18 August 1590, three years after the first English child, his granddaughter Elizabeth Virginia Dare, was born in North America, Governor John White returned to the first English colony, the settlement Roanoke on an island off North Carolina, only to find it completely abandoned and the 118 settlers gone without a trace.

“I willed them, that if they should happen to be distressed in any of those places, that then they should carve over the letters or name, a Cross in this form, but we found no such sign of distress. And having well considered of this, we passed toward the place where they were left in sundry houses, but we found the houses taken down, and the place very strongly enclosed with a high pallisade of great trees, with cortynes [curtains] and flankers very fortlike, and one of the chief trees or posts at the right side of the entrance had the bark taken off, and 5 feet from the ground in fair capital letters was graven CROATOAN without any cross or sign of distress;” (John White, “The Fifth Voyage of M. John White into the West Indies and Parts of America called Virginia, in the year 1590”)


A19th century imagination of White and his people discovering the “Croatoan” inscription.

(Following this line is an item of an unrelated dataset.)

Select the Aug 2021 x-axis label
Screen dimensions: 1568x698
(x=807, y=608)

The greatest colonial empire the world had ever seen somehow got out the wrong side of bed with its first colony in North America. In 1584, an island just off the coast of North Carolina was discovered by explorers who sailed at the behest of Sir Walter Raleigh to find land that might be used to establish a permanent settlement. Unfortunately, the lush island, named Roanoke, was already settled by the Croatan, probably a branch of the larger Roanoke tribe. Their chief accompanied the explorers back home to England and initially, peaceful relations were established between the indigenous people and the 100 settlers that arrived in 1585. The latters’ food situation became tense, though, since they arrived far too late in the year to cultivate crops and decided to forage on the grounds of their other neighbours, the Aquascogoc, burned down their village and, fearing retribution, left Roanoke for good. A second attempt was made to settle Roanoke a year later in 1587 under the command of John White, who was one of the first settlers, together with 150 men, women and children, including his pregnant daughter Eleanor Dare. His granddaughter Virginia Dare was born on 18 August 1587 as the first English child in North America. In autumn, White decided to sail back to England to gather more provisions for the colony and promised to return immediately. Alas, England’s war with Spain dragged on, the Great Armada sailed in the following year and White didn’t - until he finally managed to cross the Atlantic again in 1590.

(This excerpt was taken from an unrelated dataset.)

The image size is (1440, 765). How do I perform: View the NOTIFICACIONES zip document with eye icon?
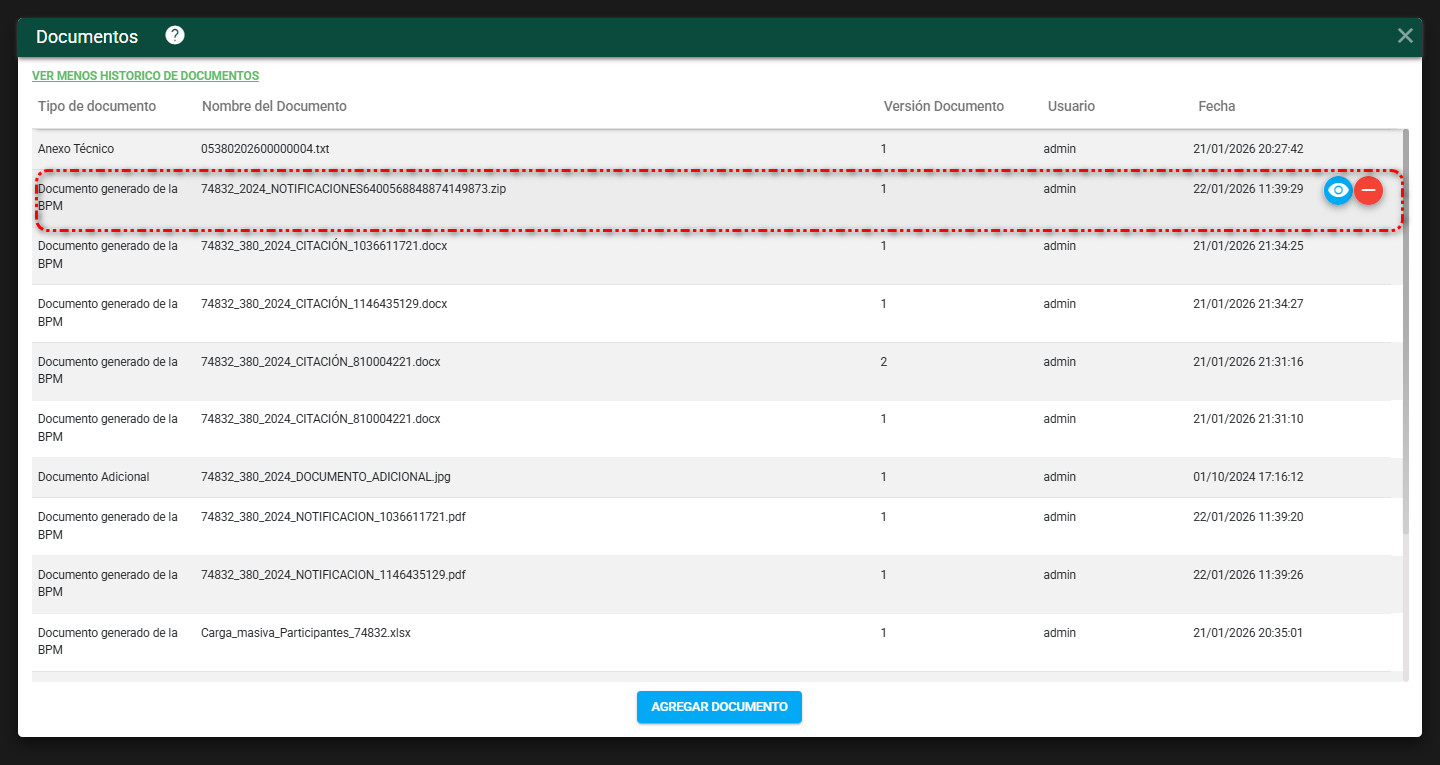coord(1338,190)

John White's eyewitness account of an Algonkin ritual from 1585


Arriving on the third birthday of Virginia he found the colony completely deserted. Even though the colonists had obviously fortified the place, there were no signs of obvious violence and the only clue of the colonists’ whereabouts was the word “Croatoan” carved in a tree, indicating a nearby island, today called Hatteras Island. A hurricane was approaching, White decided to abandon the search and returned back home. Roanoke acquired the nickname “Lost Colony” and neither the Spanish nor the English would discover the fate of the colonists. While White left the world his watercolours of late 16th century life of the Algonkin people and allegedly never gave up hope that his family was still alive somewhere until his death in 1593, speculations were made about what really had become of the colonists. The 18th and 19th century saw records of English and Welsh-speaking tribes up to the fraudulent “Dare Stones” of the 1930s with alleged inscriptions of Eleanor Dare telling of the death of the colonists, but the most probable answer is that the colonists either packed their things and tried to sail back to England and were lost en route or abandoned the place and indeed merged with the surrounding tribes. Virginia Dare though holds a special place in American myth and folklore, becoming subject of various tales and novels, an icon for diverse ideas from white supremacy to women’s rights and, of course, an advertising character for tobacco and tourism. Fantastic literature of the 2nd half of the 20th century dealt with her and her fate as well as that of the “Lost Colony”, since it constitutes a wonderful ground for speculation and story-telling.